» Brief 1
In the forum thread about small language models, which company does fragmede say did this when it released Whisper?
» Brief 2
Write the next part of the forum thread about small language models, picking up after its last comment.

» Text under study
───

> What use cases do people have for these smaller LLM's? None. Training a functi...

wokwokwok · on June 29, 2023

yep, that’s why it’s free.

If it was good, then they’d charge for it.

…what they (and everyone) is gonna do is play with smallish models to iterate on the process for relatively small expense and earn karma.

Then pay big $$$ to make a really good model for internal use and/or an api that people have to pay for.

Tldr; it’s free. It’s by sales force. You should expect it to be a) crippled and b) a loss leader for a paid product.

Not judging; it’s a fair strategy. Just saying: salesforce is not a company that just gives hundreds of thousands of dollars away for nothing.

If you want a good free open model, you’re kidding yourself if you think a corporate giant is going to kiss you on the head and give it to your for free.

jrflowers · on June 29, 2023

> If you want a good free open model, you’re kidding yourself if you think a corporate giant is going to kiss you on the head and give it to your for free.

Yep! That makes sense!

I would love to be the CEO of the company that does give away an actually useful model and little forehead kisses though. The amount of goodwill that one would generate from that would be astronomical and training costs are getting so low that nearly any company with enough cash could do it.

I look forward to waking up and hearing that the Nabisco/Canadian Tire/A&W usefully-tuned model is revolutionizing the economy and seeing the infinite amount of good press that it would generate.

fragmede · on June 29, 2023

OpenAI did this when releasing Whisper, but I mostly hear sneers about how they're not really open, and no gratitude for the "little kiss". Given that, I don't know that as CEO, I'd be very benevolent.

ilaksh · on June 30, 2023

Not quite the same but that's what Stable Foundation did with stable diffusion.

AuryGlenz · on June 29, 2023

To be fair, Stable Diffusion (especially the upcoming SDXL) are good and free.

visarga · on June 29, 2023

I don't agree. LLaMA models are great if you want to run your own models on your own systems, but only if you fine-tune them to specific tasks. The problem is that LLaMA is non-commercial. There was a need for a small efficient pre-trained model to build on. This is what Salesforce released. It's not intended to be used with general purpose prompting like chatGPT.

───

» Information shown

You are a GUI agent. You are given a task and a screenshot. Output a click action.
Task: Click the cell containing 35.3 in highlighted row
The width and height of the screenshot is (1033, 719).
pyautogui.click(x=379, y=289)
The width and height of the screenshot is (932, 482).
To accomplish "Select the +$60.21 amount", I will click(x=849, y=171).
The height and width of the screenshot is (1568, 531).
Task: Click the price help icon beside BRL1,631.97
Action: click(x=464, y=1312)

───

» Reply 1
OpenAI

» Reply 2
The problems with chatGPT are many - dependence on third party, privacy, externally imposed ideology and rules, cost, and most importantly - prompting is context-size limited and token-expensive, you can't pack much data into it.

Fine-tuning is a more powerful approach where you can actually fix the model problems instead of futzing around with the prompt and demonstrations. Yes, you got to work on your dataset. But if you don't already have it you can bootstrap with GPT-4 for a small sum.

Meta provided the training wheels - LLaMA, every company tried fine-tuning it for their purposes, but could not proceed for lack of a commercial base model. Salesforce XGen and a few other open-small-LLMs (funny how that sounds!) open the flood gates.

So the recipe is: use an existing dataset, or make one with regular GPT-4 prompting and a bit of curation. Then fine-tune a small open model. You can get it to be better than stock GPT-4, cheaper, faster and private. If you use LoRA's you can save each skill in a separate diff model just 1% the size of the base model and use a single GPU to fine-tune it, in a single day.

basch · on June 29, 2023

If your main product is a business tool to spam people, it would be in your best interest to enable as many new businesses to sprout up and start spamming people as possible. It would also be in your best interest to prevent your competitors from creating that enablement product and selling it as a service, earning revenue, and pumping that money back into their spam product.

These free models are both a defensive move against behemoths, and kindling to rapid business development.